New Trial for DCCR Still Favored by FDA, But Fresh Evidence Welcome

An additional clinical trial into diazoxide choline controlled release (DCCR) tablets as a potential treatment for the insatiable hunger associated with Prader-Willi syndrome (PWS) continues to be seen as necessary by U.S. Food and Drug Administration (FDA) to support a request for DCCR’s approval.

But the agency also encouraged Soleno Therapeutics, the potential therapy’s developer, to submit available safety and efficacy data from the DESTINY PWS Phase 3 trial (NCT03440814) — and its open-label extension study (NCT03714373, also called C602) — for its decision.

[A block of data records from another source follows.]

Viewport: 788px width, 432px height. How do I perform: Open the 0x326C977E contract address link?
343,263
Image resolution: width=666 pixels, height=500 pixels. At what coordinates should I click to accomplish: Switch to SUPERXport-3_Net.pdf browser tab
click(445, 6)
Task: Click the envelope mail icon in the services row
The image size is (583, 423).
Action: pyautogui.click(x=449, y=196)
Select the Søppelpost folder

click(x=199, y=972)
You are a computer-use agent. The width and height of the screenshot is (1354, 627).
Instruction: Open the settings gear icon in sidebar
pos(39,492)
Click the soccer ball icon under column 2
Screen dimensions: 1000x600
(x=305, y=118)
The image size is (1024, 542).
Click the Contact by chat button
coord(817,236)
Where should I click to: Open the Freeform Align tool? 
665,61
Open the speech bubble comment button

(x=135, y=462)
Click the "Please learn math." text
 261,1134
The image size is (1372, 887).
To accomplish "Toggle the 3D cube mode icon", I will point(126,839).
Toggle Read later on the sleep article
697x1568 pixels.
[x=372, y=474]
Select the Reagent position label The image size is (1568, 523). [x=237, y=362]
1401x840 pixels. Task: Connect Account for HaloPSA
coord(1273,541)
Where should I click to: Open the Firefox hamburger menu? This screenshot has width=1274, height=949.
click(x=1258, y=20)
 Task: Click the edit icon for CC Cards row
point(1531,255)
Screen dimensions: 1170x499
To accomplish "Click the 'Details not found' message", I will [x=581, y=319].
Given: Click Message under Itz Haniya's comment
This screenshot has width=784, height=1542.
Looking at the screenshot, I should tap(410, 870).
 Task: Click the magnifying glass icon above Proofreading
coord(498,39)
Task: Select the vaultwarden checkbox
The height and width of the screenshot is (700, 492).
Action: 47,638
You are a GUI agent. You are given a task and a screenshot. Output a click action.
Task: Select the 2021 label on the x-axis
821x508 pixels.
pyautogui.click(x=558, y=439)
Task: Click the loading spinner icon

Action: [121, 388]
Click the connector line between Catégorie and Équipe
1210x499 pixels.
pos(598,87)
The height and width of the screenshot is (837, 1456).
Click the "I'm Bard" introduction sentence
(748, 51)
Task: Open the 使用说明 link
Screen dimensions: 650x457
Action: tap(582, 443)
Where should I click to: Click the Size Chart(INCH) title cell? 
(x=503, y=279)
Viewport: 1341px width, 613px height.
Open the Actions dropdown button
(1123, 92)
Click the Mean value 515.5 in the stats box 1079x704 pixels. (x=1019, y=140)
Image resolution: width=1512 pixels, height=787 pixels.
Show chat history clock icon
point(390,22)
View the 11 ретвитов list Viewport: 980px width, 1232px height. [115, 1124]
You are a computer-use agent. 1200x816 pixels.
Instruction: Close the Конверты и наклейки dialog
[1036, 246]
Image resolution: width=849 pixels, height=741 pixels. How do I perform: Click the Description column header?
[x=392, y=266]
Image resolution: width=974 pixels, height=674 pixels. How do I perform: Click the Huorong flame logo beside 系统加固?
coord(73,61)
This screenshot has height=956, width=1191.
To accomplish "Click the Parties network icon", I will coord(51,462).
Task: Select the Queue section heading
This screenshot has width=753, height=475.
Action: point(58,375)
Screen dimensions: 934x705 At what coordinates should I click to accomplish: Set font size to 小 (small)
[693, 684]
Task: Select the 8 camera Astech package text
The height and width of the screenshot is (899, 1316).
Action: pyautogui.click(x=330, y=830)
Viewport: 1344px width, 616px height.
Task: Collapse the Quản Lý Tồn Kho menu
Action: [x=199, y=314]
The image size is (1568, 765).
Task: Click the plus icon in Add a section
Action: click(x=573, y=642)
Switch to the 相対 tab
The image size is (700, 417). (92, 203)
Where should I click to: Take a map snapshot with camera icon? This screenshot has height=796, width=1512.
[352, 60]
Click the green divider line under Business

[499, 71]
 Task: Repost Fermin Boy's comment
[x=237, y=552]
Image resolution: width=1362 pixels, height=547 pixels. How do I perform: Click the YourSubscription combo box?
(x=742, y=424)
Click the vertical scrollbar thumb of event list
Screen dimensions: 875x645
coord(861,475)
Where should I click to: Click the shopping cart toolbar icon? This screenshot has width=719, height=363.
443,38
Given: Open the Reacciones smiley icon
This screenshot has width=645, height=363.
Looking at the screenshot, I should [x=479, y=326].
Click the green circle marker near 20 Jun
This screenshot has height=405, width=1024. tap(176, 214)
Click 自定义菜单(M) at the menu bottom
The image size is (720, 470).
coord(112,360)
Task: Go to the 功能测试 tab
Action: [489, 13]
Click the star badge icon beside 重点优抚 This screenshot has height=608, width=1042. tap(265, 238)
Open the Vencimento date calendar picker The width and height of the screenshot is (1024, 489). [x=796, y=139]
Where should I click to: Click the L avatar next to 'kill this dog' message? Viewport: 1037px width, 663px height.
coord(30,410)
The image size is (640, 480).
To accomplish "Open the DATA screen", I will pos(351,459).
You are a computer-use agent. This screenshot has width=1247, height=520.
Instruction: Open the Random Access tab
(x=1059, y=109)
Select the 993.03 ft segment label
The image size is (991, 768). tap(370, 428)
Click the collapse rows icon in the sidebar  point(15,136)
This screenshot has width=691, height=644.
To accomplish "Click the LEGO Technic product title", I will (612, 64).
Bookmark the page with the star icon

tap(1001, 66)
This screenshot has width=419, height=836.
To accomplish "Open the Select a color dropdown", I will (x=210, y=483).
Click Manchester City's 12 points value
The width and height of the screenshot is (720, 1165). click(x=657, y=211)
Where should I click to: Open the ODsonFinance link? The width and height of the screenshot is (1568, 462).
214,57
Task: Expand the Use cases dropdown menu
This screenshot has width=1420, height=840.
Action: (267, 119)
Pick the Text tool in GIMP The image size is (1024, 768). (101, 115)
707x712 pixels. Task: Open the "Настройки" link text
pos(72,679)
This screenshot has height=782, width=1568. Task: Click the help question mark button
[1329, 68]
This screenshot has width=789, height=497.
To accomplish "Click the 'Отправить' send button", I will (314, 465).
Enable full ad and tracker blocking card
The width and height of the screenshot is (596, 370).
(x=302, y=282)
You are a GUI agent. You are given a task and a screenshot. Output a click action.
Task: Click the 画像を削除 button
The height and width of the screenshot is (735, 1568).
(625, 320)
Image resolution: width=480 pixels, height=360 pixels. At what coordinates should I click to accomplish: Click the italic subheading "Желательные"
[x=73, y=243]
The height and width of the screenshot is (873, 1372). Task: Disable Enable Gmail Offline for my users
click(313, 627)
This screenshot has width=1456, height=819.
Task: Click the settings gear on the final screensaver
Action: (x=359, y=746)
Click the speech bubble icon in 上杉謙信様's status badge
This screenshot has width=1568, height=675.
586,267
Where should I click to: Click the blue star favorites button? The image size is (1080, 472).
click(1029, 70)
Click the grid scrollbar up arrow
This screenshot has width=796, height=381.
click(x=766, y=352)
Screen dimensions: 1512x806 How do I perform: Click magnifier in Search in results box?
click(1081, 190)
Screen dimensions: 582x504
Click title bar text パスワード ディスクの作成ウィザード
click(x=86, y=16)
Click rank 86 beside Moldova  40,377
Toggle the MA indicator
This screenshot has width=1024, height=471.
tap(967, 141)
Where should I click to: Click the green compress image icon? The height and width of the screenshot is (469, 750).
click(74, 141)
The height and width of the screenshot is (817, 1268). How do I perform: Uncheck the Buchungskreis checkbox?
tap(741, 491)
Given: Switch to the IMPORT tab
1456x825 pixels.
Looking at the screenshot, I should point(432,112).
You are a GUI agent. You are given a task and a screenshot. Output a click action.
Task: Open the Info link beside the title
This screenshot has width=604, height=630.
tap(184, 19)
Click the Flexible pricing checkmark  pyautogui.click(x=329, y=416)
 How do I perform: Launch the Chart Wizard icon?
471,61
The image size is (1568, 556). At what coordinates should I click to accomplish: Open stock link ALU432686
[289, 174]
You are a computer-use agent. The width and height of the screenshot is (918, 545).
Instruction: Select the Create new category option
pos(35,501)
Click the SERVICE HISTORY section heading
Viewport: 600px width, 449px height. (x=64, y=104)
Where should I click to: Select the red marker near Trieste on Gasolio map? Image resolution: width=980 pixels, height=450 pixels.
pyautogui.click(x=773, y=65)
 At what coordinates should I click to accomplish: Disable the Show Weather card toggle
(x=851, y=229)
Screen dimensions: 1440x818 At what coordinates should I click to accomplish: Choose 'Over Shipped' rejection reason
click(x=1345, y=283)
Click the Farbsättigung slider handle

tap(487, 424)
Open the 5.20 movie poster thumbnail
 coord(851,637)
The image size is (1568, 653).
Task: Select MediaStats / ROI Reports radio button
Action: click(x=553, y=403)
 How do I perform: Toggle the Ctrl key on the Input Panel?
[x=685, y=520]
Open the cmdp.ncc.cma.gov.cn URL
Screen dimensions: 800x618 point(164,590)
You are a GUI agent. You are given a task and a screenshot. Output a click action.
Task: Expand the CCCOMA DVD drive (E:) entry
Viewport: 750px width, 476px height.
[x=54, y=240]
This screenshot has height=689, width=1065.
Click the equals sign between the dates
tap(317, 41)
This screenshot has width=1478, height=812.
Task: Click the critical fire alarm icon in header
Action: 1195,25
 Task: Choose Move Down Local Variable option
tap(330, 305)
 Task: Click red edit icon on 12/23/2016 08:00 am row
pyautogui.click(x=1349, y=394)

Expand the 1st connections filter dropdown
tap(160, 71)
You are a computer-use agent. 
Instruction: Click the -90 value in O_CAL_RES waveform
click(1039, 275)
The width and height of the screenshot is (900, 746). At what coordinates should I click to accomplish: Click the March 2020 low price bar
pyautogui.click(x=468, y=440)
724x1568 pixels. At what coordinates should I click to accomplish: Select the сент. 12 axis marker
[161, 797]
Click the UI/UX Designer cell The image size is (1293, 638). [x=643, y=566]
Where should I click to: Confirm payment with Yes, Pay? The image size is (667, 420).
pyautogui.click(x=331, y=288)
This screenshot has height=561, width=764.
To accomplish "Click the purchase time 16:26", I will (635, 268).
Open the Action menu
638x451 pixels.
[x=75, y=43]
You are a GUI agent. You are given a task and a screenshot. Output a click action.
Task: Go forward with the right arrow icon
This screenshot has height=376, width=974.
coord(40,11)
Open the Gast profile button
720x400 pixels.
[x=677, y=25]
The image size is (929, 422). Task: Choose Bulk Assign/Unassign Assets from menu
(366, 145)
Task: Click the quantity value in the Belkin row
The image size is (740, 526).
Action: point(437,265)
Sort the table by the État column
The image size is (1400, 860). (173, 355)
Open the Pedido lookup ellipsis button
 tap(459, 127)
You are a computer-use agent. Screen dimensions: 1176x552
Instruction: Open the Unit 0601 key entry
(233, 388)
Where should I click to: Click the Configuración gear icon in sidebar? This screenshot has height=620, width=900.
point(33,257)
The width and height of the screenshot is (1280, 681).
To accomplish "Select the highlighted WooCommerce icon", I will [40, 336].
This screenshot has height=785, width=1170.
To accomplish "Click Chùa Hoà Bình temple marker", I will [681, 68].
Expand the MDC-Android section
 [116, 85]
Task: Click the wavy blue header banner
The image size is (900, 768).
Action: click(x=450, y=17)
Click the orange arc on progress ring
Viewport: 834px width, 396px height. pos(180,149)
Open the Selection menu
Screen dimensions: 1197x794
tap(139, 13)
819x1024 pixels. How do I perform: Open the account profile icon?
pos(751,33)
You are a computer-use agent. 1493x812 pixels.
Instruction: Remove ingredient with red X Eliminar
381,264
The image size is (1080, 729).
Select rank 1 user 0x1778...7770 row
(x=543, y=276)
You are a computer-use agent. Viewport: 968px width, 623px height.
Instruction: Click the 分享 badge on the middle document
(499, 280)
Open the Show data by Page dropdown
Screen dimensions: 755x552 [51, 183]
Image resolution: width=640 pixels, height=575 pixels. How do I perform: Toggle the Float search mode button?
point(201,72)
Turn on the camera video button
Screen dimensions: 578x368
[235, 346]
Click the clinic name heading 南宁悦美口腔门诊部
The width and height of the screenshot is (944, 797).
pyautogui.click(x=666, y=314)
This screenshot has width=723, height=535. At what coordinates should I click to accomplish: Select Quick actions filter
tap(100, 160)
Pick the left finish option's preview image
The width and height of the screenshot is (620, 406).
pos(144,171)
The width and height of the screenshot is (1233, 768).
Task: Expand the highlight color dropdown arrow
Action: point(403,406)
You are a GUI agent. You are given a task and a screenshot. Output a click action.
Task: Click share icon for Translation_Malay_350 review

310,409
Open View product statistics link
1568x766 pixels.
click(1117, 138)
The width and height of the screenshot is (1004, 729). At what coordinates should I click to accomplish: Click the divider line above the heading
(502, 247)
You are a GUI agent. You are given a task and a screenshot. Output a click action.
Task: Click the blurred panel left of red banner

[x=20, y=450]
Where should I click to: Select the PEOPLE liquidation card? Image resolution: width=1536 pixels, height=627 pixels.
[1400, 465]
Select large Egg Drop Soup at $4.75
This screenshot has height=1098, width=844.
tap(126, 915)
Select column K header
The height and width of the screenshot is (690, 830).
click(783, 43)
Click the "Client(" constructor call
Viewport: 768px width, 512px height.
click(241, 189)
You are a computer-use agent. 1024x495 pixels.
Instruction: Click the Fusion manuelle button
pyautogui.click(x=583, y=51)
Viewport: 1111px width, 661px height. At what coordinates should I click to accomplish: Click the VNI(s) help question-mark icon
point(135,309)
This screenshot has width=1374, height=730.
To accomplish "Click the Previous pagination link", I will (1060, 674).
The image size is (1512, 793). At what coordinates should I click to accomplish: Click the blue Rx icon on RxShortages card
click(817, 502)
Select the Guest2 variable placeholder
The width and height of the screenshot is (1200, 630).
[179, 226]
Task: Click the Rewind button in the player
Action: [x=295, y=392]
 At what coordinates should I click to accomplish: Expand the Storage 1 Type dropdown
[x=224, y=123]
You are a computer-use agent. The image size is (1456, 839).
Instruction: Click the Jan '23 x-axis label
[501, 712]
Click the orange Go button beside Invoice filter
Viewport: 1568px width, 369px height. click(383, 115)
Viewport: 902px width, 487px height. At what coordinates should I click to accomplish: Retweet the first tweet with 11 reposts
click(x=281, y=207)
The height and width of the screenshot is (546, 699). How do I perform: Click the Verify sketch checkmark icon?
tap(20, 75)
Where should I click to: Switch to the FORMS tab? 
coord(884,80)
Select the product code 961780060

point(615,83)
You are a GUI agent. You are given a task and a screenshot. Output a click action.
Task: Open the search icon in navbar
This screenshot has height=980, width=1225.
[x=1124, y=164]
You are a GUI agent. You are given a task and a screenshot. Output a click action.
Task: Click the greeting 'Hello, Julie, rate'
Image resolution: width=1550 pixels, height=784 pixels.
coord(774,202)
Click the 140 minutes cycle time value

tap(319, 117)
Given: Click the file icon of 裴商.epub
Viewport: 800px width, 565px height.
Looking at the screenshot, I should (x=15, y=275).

“We are continuing our dialogue with the FDA and remain focused on our goal of achieving approval for DCCR for the treatment of PWS,” Anish Bhatnagar, MD, Soleno’s CEO, said in a press release.

According to the company, the global COVID-19 pandemic affected DESTINY PWS results, causing top-line data to show  the investigational therapy failing to significantly ease hyperphagia, the uncontrollable hunger that is the hallmark symptom of PWS and the trial’s main goal.

An analysis conducted after those results were released, however, suggested that DCCR had, in fact, eased hyperphagia and several other PWS symptoms, including aggressiveness, anxiety, and irritability.

Bhatnagar, in a recent interview with Prader-Willi Syndrome News, explained that although most (80%) trial participants had completed the 13-week treatment period before the pandemic was declared a national emergency in the U.S., what followed that declaration appeared “to have had enough of an impact” on the remaining patients to affect measures of treatment benefit.

“The trend for improvement continued,” he said. “It just so happened that the p-value [a common threshold for statistical significance in a trial goal] was not significant.”

These findings, added to the unmet medical needs of PWS patients, led disease advocacy groups to ask the FDA to reconsider its request, and the delays in an approval process that would mean.

Recruiting enough eligible patients for another trial is a further challenge, given the rarity of PWS. It is unclear whether those who participated in DESTINY PWS would be eligible to take part in a new trial.

Jennifer Miller, MD, a lead trial investigator, described the effect that DCCR had on patients under her care as “life-changing.”

In a separate interview, Miller spoke of witnessing compulsive behaviors in patients dissipate, adding “I was blown away that a single drug could have the efficacy that [DCCR] has.”

Soleno met with the FDA’s Division of Diabetes, Lipids and Obesity on June 11. Also in attendance were PWS advocacy organizations to provide a “patient voice,” as well as the family of one of the trial’s participants.

“We appreciate the opportunity to include the patient voice in our discussions with the Division,” Bhatnagar said. “We intend to submit additional data from DESTINY PWS and the C602 extension study to the Agency” before the end of September.

“The FDA has agreed to review these data to determine if the totality of data generated to date are sufficient to support a potential [New Drug Application] submission,” he added.